DIRECTIONS FOR THIS TASK:
Everything from the line that contains "Self-assessment tool (189, 1012)" through the final line of the records should be written out exactly, and nothing outside that span.

EXTRACTED MATERIAL:

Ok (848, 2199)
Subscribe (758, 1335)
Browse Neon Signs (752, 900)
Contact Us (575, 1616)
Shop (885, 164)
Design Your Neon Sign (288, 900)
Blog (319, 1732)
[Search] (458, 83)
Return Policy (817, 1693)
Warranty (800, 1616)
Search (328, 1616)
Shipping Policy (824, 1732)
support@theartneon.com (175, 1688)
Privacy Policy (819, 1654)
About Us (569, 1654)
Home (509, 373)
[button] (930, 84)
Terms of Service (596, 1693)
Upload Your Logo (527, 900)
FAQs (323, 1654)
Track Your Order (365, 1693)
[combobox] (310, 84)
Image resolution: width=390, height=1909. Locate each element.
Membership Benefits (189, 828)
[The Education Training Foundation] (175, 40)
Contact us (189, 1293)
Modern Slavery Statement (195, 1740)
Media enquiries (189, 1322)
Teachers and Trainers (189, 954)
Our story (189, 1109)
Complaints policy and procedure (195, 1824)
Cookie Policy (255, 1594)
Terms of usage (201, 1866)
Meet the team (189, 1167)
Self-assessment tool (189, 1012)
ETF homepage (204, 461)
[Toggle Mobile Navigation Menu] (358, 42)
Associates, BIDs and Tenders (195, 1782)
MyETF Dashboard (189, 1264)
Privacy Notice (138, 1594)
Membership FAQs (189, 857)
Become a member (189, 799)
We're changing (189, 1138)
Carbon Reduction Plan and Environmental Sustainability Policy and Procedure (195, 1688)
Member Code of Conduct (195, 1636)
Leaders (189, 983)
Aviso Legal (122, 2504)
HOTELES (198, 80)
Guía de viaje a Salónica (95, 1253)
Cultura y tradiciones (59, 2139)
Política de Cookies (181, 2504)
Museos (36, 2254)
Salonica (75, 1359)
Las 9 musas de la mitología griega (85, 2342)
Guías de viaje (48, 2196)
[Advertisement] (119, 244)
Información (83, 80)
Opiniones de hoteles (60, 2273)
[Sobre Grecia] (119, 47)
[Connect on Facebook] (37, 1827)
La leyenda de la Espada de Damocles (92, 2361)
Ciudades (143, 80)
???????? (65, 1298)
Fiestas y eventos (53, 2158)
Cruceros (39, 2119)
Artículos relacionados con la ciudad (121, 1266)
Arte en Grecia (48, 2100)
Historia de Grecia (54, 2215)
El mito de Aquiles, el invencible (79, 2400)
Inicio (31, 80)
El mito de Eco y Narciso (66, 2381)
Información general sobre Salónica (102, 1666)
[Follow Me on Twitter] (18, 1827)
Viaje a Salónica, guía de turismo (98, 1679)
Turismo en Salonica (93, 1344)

ANSWER TO THIS TASK:
Self-assessment tool (189, 1012)
ETF homepage (204, 461)
[Toggle Mobile Navigation Menu] (358, 42)
Associates, BIDs and Tenders (195, 1782)
MyETF Dashboard (189, 1264)
Privacy Notice (138, 1594)
Membership FAQs (189, 857)
Become a member (189, 799)
We're changing (189, 1138)
Carbon Reduction Plan and Environmental Sustainability Policy and Procedure (195, 1688)
Member Code of Conduct (195, 1636)
Leaders (189, 983)
Aviso Legal (122, 2504)
HOTELES (198, 80)
Guía de viaje a Salónica (95, 1253)
Cultura y tradiciones (59, 2139)
Política de Cookies (181, 2504)
Museos (36, 2254)
Salonica (75, 1359)
Las 9 musas de la mitología griega (85, 2342)
Guías de viaje (48, 2196)
[Advertisement] (119, 244)
Información (83, 80)
Opiniones de hoteles (60, 2273)
[Sobre Grecia] (119, 47)
[Connect on Facebook] (37, 1827)
La leyenda de la Espada de Damocles (92, 2361)
Ciudades (143, 80)
???????? (65, 1298)
Fiestas y eventos (53, 2158)
Cruceros (39, 2119)
Artículos relacionados con la ciudad (121, 1266)
Arte en Grecia (48, 2100)
Historia de Grecia (54, 2215)
El mito de Aquiles, el invencible (79, 2400)
Inicio (31, 80)
El mito de Eco y Narciso (66, 2381)
Información general sobre Salónica (102, 1666)
[Follow Me on Twitter] (18, 1827)
Viaje a Salónica, guía de turismo (98, 1679)
Turismo en Salonica (93, 1344)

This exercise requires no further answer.